Rows from a data collection:

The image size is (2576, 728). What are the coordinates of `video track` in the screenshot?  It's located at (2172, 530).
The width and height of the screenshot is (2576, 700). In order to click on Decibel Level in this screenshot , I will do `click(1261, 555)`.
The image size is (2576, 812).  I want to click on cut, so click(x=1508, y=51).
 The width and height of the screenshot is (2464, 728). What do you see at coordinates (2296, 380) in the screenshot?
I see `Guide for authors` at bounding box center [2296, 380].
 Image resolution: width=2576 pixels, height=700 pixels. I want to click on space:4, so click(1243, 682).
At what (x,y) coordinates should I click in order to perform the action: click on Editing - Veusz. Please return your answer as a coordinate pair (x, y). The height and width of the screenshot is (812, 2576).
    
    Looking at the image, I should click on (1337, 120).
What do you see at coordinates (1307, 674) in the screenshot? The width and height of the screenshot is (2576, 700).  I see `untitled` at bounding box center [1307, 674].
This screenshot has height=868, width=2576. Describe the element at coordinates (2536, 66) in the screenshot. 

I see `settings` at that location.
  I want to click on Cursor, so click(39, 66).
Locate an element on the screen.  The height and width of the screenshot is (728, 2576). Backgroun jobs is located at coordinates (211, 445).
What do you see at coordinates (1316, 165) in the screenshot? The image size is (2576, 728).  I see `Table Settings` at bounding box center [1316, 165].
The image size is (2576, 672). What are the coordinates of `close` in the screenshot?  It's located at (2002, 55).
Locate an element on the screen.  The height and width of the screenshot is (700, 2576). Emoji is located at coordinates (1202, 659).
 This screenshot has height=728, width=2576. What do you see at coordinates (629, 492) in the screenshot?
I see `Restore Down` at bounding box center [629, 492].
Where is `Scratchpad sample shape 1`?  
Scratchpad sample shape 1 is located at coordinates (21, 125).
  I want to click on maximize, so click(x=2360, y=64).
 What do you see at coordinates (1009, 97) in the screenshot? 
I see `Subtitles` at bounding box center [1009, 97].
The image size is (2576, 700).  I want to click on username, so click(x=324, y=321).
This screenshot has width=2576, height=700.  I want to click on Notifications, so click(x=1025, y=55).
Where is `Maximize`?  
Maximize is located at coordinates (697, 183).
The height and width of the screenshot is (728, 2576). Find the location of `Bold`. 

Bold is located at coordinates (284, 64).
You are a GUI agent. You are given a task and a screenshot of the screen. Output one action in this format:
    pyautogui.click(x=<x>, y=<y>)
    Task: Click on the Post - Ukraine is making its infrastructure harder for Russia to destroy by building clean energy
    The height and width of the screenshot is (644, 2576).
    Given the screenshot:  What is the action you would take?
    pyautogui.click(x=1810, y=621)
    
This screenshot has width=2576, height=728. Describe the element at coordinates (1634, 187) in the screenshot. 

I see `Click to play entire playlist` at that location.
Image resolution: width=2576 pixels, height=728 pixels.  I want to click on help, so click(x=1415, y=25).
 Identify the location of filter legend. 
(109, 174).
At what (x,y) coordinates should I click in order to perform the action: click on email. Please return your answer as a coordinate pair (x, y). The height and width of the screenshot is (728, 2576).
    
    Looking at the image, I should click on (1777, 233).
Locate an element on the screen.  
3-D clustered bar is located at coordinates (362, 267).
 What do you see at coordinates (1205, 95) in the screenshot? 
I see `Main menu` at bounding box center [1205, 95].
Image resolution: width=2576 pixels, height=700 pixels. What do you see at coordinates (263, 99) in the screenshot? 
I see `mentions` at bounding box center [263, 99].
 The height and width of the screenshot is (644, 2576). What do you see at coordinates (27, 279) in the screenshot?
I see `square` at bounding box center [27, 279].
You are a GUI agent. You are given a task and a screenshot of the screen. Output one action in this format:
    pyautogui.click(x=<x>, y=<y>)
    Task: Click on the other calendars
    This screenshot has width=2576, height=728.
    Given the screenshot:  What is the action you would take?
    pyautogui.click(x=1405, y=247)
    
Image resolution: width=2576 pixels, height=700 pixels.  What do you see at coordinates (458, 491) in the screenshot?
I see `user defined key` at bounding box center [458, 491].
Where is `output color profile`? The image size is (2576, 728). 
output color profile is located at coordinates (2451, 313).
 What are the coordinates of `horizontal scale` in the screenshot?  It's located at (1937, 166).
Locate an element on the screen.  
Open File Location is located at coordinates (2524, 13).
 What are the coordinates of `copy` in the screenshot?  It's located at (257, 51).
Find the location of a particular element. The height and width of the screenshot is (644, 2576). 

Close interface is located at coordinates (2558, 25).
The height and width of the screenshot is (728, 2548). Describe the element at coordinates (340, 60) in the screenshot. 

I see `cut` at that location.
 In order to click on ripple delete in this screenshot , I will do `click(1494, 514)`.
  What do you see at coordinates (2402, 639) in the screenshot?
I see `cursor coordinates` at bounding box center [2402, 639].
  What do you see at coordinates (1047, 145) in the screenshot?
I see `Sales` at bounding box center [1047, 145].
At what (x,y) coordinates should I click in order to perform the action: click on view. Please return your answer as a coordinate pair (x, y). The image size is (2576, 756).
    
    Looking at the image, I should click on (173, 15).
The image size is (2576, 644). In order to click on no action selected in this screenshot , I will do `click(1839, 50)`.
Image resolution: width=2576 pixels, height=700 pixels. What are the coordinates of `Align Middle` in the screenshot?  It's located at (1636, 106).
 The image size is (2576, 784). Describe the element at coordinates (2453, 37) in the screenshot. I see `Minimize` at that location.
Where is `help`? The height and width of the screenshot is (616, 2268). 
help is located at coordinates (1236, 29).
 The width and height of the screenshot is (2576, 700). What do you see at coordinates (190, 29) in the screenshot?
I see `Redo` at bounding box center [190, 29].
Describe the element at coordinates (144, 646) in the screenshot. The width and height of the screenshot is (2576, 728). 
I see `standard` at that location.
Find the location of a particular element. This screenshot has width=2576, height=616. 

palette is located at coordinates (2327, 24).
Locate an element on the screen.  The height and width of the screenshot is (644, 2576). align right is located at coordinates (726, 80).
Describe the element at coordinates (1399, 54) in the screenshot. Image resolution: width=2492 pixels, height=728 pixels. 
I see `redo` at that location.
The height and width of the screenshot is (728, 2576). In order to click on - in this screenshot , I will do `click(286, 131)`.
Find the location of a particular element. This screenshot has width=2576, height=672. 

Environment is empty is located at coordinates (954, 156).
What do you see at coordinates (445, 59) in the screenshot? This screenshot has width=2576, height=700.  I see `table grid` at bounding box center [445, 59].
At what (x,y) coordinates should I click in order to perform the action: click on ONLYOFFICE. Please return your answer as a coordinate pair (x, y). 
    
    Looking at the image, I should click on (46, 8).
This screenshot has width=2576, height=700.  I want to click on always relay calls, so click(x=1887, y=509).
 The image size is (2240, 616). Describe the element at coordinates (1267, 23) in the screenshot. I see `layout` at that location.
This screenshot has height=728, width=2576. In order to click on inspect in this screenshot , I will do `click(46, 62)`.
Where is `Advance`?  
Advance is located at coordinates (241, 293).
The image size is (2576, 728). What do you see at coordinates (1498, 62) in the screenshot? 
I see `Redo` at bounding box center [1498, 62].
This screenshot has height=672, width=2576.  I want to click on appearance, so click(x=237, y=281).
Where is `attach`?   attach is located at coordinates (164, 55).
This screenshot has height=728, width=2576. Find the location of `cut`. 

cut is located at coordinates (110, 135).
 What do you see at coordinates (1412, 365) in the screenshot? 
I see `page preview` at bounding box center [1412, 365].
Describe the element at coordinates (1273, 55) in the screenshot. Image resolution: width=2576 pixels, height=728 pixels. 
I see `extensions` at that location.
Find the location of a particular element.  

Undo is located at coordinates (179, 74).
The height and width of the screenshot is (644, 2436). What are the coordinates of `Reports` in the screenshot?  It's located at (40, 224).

THE REQUEST: Copy out the rows above word for word, covering the stretch from the line that contains "What do you see at coordinates (1009, 97)" through the line that contains "center [27, 279].", with both of those lines included.

EXERCISE SOLUTION:
 What do you see at coordinates (1009, 97) in the screenshot? 
I see `Subtitles` at bounding box center [1009, 97].
The image size is (2576, 700).  I want to click on username, so click(x=324, y=321).
This screenshot has width=2576, height=700.  I want to click on Notifications, so click(x=1025, y=55).
Where is `Maximize`?  
Maximize is located at coordinates (697, 183).
The height and width of the screenshot is (728, 2576). Find the location of `Bold`. 

Bold is located at coordinates (284, 64).
You are a GUI agent. You are given a task and a screenshot of the screen. Output one action in this format:
    pyautogui.click(x=<x>, y=<y>)
    Task: Click on the Post - Ukraine is making its infrastructure harder for Russia to destroy by building clean energy
    The height and width of the screenshot is (644, 2576).
    Given the screenshot:  What is the action you would take?
    pyautogui.click(x=1810, y=621)
    
This screenshot has width=2576, height=728. Describe the element at coordinates (1634, 187) in the screenshot. 

I see `Click to play entire playlist` at that location.
Image resolution: width=2576 pixels, height=728 pixels.  I want to click on help, so click(x=1415, y=25).
 Identify the location of filter legend. 
(109, 174).
At what (x,y) coordinates should I click in order to perform the action: click on email. Please return your answer as a coordinate pair (x, y). The height and width of the screenshot is (728, 2576).
    
    Looking at the image, I should click on (1777, 233).
Locate an element on the screen.  
3-D clustered bar is located at coordinates (362, 267).
 What do you see at coordinates (1205, 95) in the screenshot? 
I see `Main menu` at bounding box center [1205, 95].
Image resolution: width=2576 pixels, height=700 pixels. What do you see at coordinates (263, 99) in the screenshot? 
I see `mentions` at bounding box center [263, 99].
 The height and width of the screenshot is (644, 2576). What do you see at coordinates (27, 279) in the screenshot?
I see `square` at bounding box center [27, 279].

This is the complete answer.